Dr Lee Wattenberg, 'Father Of Chemoprevention,' Dies At 92

Issue 25 Summer/Fall 2015

Pioneered the investigation of synthetic and dietary compounds that help prevent malignancy

Dr. Lee Wattenberg

It may not be hyperbole to say that Dr. Lee Wattenberg helped the field of cancer prevention science begin. After his passing from complications of Parkinson’s disease at age 92 last December, the American Association for Cancer Research (AACR) described this pioneering researcher as the “father of cancer prevention.”

Wattenberg’s impact was first felt in a landmark review of 36 years of animal studies published in 1966 in Cancer Research. That review looked at whether compounds – many found naturally in foods – might help cells ward off cancer, a process Wattenberg labeled “chemoprophylaxis.”

Wattenberg began with the cell itself, investigating processes that trigger “irreversibility” in cells, and how those processes might be short-circuited. Sometimes synthetic chemical compounds served as chemopreventive agents, but often his research pointed to the power of compounds found in everyday foods such as cabbage, broccoli, garlic and even coffee.

Speaking to the Toronto Globe and Mail in 1996, Wattenberg predicted that, “the story in the future will be in prevention. We would like to develop agents that hit early in the cancer process, to prevent the damage.”

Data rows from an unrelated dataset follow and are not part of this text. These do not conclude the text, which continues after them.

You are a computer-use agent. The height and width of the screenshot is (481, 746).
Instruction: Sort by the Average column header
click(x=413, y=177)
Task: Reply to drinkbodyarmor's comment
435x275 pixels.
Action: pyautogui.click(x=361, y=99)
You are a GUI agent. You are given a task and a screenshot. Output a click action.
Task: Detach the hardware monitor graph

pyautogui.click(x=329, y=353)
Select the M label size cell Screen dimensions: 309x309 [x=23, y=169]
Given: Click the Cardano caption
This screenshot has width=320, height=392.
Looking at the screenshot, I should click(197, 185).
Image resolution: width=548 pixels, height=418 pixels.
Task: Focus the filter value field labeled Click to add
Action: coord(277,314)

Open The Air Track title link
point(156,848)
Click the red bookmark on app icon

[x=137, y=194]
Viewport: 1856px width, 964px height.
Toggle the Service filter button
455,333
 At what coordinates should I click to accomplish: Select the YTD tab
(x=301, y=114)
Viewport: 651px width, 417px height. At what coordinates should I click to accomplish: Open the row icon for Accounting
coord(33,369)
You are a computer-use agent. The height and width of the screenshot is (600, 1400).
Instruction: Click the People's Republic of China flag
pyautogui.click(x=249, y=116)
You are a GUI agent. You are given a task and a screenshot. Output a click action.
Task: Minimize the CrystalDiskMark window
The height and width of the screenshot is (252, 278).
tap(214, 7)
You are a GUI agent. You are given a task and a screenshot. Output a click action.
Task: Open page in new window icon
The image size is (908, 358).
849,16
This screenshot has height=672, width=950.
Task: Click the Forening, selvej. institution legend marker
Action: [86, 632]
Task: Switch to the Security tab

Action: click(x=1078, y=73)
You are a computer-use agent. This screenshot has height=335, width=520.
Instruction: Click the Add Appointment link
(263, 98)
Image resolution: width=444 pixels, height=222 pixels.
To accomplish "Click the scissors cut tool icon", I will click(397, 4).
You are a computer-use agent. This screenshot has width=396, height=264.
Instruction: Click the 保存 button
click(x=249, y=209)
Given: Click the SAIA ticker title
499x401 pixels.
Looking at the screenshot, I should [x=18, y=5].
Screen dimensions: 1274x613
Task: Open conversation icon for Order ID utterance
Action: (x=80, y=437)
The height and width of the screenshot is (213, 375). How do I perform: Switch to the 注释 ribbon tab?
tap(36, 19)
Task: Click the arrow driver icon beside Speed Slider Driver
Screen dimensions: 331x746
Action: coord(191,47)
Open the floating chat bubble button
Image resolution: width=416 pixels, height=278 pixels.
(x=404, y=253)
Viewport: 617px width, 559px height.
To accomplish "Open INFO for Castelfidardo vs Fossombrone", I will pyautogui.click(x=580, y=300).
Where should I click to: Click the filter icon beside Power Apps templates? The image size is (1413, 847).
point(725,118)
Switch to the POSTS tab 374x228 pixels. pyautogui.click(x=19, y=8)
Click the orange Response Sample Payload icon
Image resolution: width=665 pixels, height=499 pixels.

Trial-and-error investigations often uncovered promising chemopreventive compounds, such as the food preservation agent BHA (butylated hydroxyanisole), but they often yielded surprises, too. For example, the nutrient beta carotene – a hoped-for cancer fighter – proved to actually raise the risk of lung cancer.

All of this work blazed new trails in determining what types of diet or medications might keep cancer at bay. “About two-thirds of all cancers are preventable.

Because of Lee Wattenberg’s dedication to and belief in the promise of cancer prevention, the field has taken its rightful place as one of the most important areas of cancer research,” said Dr. Margaret Foti, CEO of the AACR.

Born in New York City, Wattenberg received his medical degree from the University of Minnesota and remained there as a distinguished faculty member for more than 60 years. He chaired the first cancer prevention symposium at the 1979 AACR Annual Meeting, and went on to take a central role in the organization’s new focus on prevention, serving as AACR President in 1992 and 1993.

He was the recipient of numerous awards, including the AACR American Cancer Society Award for Outstanding Contributions to Cancer Prevention in 1996 and an AACR Award for Lifetime Achievement in Cancer Prevention in 2010. Watttenberg published hundred of papers and served as an editor of Cancer Research and Cancer Epidemiology, Biomarkers & Prevention.

Despite these achievements, colleagues and students remember Wattenberg as a self-effacing man, always eager to help foster new talent in the field.

That may be his most enduring legacy. As Foti put it, “Lee has inspired the work of a whole generation of cancer prevention researchers, which, in addition to his own personal contributions, will leave a lasting legacy of saving lives from cancer.”